The Federal Reserve has been setting the stage to increase borrowing costs more aggressively to rein in growing inflation, and that prospect sent markets into a tailspin this week, even though policymakers have telegraphed the possibility of rate hikes in advance.
The Covid-19 pandemic and waves of new variants have buffeted the world's largest economy, with massive layoffs followed by a strong recovery and business reopenings followed by renewed closures.
Rather than rushing back to work, many Americans, flush with high savings helped by government aid, opted to stay on the sidelines and out of the labor force, further straining businesses.
In these uncharted waters, supply chain snarls have contributed to a wave of record price increases, all conspiring to complicate the Fed's policy deliberations.
The central bank has nervously eyed inflation as consumer prices hit their highest level in four decades, and began to pull back on its stimulus programs more aggressively in November.
But when it comes to raising the benchmark lending rate off zero, the Fed is waiting to see the economy return to maximum employment -- a difficult-to-define target.
The Labor Department is set to release its December employment report on Friday, and the consensus forecast is for a gain of 440,000 jobs -- more than double the disappointing November tally.
But some economists think the economy could finally see the boom that they forecast in prior months but which never materialized.
Ian Shepherdson of Pantheon Macroeconomics projects a jump of 850,000 positions, and noted that private surveys indicate hiring could exceed one million.
"The case for expecting the best payroll report since March is compelling," he said.
After its December policy meeting, Fed Chair Jerome Powell explained that the central bank is waiting for the economy to reach maximum employment before lifting rates off zero.
But while the economy is making "rapid progress" towards the goal, "it is admittedly a judgment call," he said.
Unemployment is expected to dip to 4.1 percent, a tenth below the November rate, but the share of workers in the labor force has struggled to recover.
The conundrum includes a wave of retirements and record numbers of workers quitting their jobs -- either to leave the labor force or simply because they are confident they can get another position easily.
And with the economy still short nearly four million jobs compared to the start of the pandemic, vacancies are at an all-time high.
The greater focus is on rising inflation, which Powell said was not what officials were expecting and driven by supply side barriers rather than rising employment, unlike previous recoveries.
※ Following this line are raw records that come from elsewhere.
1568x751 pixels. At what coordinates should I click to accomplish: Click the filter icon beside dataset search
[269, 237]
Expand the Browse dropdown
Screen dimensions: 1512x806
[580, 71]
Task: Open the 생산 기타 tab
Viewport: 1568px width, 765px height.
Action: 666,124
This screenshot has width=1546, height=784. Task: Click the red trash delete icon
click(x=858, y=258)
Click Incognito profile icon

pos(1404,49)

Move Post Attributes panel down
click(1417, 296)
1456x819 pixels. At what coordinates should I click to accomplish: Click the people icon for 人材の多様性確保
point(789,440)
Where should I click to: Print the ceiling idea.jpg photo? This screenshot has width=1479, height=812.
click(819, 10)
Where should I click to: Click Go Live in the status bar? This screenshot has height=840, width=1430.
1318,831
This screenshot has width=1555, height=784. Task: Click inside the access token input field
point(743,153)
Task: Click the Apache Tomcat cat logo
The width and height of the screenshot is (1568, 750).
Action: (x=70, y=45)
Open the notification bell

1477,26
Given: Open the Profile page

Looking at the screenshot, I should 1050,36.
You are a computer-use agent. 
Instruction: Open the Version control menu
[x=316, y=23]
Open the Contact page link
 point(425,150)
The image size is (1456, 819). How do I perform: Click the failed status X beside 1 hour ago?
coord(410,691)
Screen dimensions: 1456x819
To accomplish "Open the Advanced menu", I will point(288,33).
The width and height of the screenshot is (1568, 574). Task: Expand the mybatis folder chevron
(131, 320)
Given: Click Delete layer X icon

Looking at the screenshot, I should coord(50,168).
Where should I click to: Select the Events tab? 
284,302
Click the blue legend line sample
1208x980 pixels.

The minutes of the Fed's December policy meeting released Wednesday reiterated an aggressive inflation-fighting posture, which has made more economists project the first rate hike as soon as March, when the central bank finishes its bond-buying program, and three or more in 2022.
That sent Wall Street downward, and the tech-heavy Nasdaq index fell more than three percent, a reaction that baffled some observers.
"Duh, has anyone been listening?" economist Joel Naroff wondered.
"Central banker after central banker has been speaking about how inflation was now a concern and that rates would be going up. Yet when the Fed put into print that it would be doing what it has been signaling it would be doing, investors suddenly got worried," he said.
Mickey Levy of Berenberg Capital Markets is concerned the US central bank is already behind the curve, with inflation high and still rising.
"The critical issue is whether the Fed will actually raise rates sufficiently to contain inflation," he said.